Location
- North Route 13, milepost 22 Red Valley, Arizona 86544 United States

Information
- School type: Public high school
- Established: 2006 (20 years ago)
- School district: Red Mesa Unified School District
- CEEB code: 030595
- Grades: 9-12
- Enrollment: 13 (2023-2024)
- Colors: Black and red
- Mascot: Miners
- Website: rvchs.rmusd.net

= Red Valley/Cove High School =

Secondary school in Apache County, Arizona

Red Valley/Cove High School is a high school in the community of Red Valley, Arizona, also serving Cove, Arizona. It is operated by the Red Mesa Unified School District. It was created to allow students in the Red Valley and Cove area to attend high school within Arizona; prior to Red Valley/Cove's opening, these areas were served by schools in New Mexico.

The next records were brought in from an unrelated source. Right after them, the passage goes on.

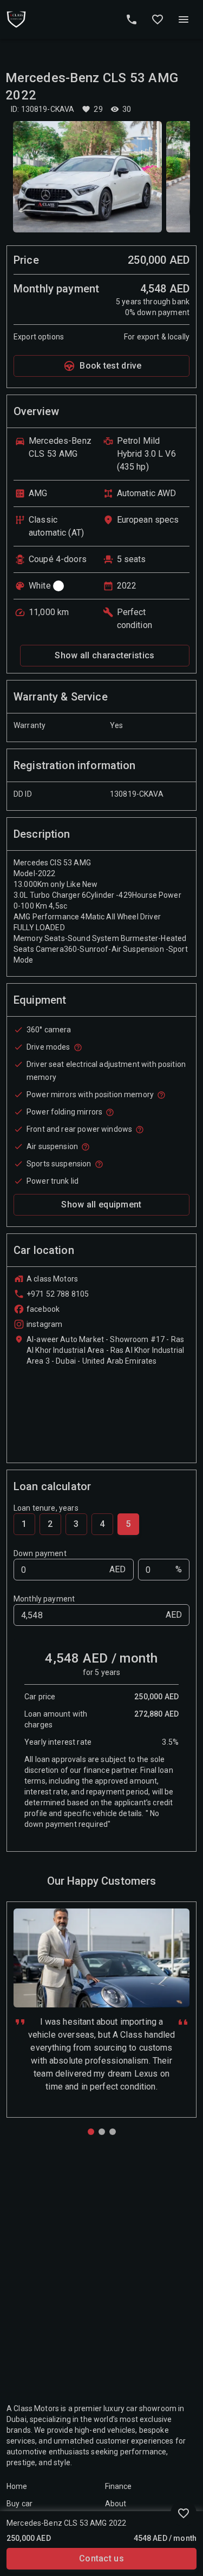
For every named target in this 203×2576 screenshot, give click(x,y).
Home (17, 2486)
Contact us (101, 2558)
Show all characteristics (104, 655)
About (116, 2503)
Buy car (19, 2503)
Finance (118, 2486)
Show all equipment (101, 1204)
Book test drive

The school, with a campus built in 2006, opened in 2007 with 27 students; 3 of them graduated that year. As of 2015 the employees include five teachers, seven classified staff members, a principal, and two bus drivers. The school is about 11 mi northeast of Lukachukai, Arizona and 22 mi southwest of Shiprock, New Mexico. The campus is in proximity to the Arizona-New Mexico state line. The sports team is the "Miners".

The school became a member of the Arizona Interscholastic Association in the 2013–14 school year.